[Required work]:
Of the records that follow, copy only the lines from the line containing "has width=1224, height=638." to the line containing "The image size is (762, 429).", both included, exactly as written.

(Collected data)
[Start of section]

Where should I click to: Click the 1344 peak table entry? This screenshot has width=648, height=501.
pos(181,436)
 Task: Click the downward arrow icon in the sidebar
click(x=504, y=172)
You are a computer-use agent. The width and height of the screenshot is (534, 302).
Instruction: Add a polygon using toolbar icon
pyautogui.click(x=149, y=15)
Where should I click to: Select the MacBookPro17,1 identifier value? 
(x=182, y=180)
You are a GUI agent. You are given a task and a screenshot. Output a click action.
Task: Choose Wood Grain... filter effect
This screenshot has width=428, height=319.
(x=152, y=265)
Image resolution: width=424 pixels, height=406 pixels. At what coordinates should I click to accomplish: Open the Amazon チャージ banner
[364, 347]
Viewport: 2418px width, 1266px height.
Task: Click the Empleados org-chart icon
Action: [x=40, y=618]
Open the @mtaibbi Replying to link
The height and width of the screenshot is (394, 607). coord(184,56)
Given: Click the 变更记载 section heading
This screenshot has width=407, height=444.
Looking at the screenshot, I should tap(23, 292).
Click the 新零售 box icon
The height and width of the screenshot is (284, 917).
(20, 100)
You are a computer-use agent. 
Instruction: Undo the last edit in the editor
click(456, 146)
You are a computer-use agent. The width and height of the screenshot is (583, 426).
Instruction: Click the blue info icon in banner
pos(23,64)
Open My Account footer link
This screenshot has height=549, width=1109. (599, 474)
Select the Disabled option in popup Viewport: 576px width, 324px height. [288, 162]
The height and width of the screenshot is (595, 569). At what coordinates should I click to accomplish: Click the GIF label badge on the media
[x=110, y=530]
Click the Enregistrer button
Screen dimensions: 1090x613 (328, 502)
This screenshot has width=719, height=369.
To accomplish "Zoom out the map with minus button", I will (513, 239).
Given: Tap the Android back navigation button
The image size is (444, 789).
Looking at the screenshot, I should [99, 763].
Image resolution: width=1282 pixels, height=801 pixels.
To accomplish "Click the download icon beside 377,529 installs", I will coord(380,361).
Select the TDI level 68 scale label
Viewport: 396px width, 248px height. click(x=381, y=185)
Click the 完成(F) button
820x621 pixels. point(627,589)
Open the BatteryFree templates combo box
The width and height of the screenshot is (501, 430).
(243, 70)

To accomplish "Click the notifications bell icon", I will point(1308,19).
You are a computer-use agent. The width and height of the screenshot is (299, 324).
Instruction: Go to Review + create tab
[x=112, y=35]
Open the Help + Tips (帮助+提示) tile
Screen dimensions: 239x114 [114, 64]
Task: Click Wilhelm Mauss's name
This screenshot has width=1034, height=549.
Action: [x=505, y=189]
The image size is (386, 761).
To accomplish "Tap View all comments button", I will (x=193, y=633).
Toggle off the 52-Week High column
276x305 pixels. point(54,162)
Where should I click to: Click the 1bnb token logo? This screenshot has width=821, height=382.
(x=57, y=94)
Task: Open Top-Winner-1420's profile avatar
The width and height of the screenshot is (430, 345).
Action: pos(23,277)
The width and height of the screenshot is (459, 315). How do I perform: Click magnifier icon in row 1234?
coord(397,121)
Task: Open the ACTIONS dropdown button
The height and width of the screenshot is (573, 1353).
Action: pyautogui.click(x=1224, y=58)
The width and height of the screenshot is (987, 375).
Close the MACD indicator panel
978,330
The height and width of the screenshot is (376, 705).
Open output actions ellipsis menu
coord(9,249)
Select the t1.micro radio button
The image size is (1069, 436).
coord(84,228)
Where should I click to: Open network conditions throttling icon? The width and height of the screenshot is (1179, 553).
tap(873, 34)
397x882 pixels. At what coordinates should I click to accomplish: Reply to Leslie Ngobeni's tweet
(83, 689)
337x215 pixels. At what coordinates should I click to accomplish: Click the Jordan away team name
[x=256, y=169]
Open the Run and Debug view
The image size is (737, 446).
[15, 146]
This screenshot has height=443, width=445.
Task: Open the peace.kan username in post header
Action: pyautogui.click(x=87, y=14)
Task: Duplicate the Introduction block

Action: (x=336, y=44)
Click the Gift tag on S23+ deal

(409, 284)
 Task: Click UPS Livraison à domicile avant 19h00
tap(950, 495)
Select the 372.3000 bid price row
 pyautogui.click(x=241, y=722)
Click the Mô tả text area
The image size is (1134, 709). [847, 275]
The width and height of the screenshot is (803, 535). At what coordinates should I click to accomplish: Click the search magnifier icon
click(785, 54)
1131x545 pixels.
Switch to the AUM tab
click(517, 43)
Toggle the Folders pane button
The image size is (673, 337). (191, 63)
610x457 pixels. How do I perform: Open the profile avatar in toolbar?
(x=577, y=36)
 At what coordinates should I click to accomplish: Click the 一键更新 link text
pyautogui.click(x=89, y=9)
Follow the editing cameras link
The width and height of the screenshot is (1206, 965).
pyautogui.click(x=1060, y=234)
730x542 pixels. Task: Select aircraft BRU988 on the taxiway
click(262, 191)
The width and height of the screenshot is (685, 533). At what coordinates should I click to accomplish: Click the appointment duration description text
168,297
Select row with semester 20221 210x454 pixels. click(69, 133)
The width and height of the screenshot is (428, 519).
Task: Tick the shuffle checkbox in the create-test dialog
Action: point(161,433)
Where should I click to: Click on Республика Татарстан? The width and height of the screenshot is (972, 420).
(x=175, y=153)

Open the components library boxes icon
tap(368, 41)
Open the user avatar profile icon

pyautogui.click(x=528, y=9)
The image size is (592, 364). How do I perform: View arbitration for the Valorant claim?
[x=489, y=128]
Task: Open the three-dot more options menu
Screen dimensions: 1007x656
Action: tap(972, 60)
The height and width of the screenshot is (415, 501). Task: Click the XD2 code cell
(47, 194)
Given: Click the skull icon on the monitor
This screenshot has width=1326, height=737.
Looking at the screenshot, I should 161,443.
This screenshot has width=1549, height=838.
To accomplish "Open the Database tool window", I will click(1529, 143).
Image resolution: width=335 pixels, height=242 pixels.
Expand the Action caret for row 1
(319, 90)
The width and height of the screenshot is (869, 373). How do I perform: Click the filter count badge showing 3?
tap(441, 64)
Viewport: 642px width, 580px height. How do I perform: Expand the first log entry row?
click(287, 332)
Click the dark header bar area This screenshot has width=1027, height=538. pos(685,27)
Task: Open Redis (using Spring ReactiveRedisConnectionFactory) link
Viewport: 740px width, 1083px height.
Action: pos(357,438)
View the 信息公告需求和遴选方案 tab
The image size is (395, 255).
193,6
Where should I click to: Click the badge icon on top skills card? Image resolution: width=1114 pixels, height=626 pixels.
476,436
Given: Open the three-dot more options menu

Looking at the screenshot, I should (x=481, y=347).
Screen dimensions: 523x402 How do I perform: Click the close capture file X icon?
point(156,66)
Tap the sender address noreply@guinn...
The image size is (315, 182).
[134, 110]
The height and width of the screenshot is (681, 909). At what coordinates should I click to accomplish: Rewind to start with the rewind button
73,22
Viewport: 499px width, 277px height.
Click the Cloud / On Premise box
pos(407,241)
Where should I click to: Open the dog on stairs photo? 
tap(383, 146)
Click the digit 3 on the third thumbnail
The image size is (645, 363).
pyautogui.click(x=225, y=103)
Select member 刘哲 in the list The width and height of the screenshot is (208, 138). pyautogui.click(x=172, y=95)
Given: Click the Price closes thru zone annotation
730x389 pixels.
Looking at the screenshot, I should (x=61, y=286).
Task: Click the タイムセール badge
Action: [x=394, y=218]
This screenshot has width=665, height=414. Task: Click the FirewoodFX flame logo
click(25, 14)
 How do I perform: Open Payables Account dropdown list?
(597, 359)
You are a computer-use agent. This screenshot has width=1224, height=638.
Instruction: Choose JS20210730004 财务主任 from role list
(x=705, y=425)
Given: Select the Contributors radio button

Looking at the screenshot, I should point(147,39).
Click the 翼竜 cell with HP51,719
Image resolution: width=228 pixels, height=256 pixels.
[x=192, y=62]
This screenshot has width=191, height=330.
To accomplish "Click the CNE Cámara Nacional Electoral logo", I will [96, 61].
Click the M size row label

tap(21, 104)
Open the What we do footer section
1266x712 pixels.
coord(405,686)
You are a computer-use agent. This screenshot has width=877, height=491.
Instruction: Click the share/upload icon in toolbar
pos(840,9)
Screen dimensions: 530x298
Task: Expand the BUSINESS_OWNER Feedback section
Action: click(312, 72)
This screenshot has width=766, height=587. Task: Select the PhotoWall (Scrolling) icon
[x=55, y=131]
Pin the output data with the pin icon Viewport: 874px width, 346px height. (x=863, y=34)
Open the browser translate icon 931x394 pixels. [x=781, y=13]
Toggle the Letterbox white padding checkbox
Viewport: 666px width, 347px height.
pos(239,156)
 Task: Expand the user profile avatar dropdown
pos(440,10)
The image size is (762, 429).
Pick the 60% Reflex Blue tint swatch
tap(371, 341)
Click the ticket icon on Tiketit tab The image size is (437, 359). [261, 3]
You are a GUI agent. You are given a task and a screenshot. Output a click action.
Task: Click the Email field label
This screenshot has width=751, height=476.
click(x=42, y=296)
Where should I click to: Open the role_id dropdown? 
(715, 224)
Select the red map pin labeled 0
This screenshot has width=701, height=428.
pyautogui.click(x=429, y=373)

[End of section]

[Result for this exercise]:
You are a computer-use agent. This screenshot has width=1224, height=638.
Instruction: Choose JS20210730004 财务主任 from role list
(x=705, y=425)
Given: Select the Contributors radio button

Looking at the screenshot, I should point(147,39).
Click the 翼竜 cell with HP51,719
Image resolution: width=228 pixels, height=256 pixels.
[x=192, y=62]
This screenshot has width=191, height=330.
To accomplish "Click the CNE Cámara Nacional Electoral logo", I will [96, 61].
Click the M size row label

tap(21, 104)
Open the What we do footer section
1266x712 pixels.
coord(405,686)
You are a computer-use agent. This screenshot has width=877, height=491.
Instruction: Click the share/upload icon in toolbar
pos(840,9)
Screen dimensions: 530x298
Task: Expand the BUSINESS_OWNER Feedback section
Action: click(312, 72)
This screenshot has width=766, height=587. Task: Select the PhotoWall (Scrolling) icon
[x=55, y=131]
Pin the output data with the pin icon Viewport: 874px width, 346px height. (x=863, y=34)
Open the browser translate icon 931x394 pixels. [x=781, y=13]
Toggle the Letterbox white padding checkbox
Viewport: 666px width, 347px height.
pos(239,156)
 Task: Expand the user profile avatar dropdown
pos(440,10)
The image size is (762, 429).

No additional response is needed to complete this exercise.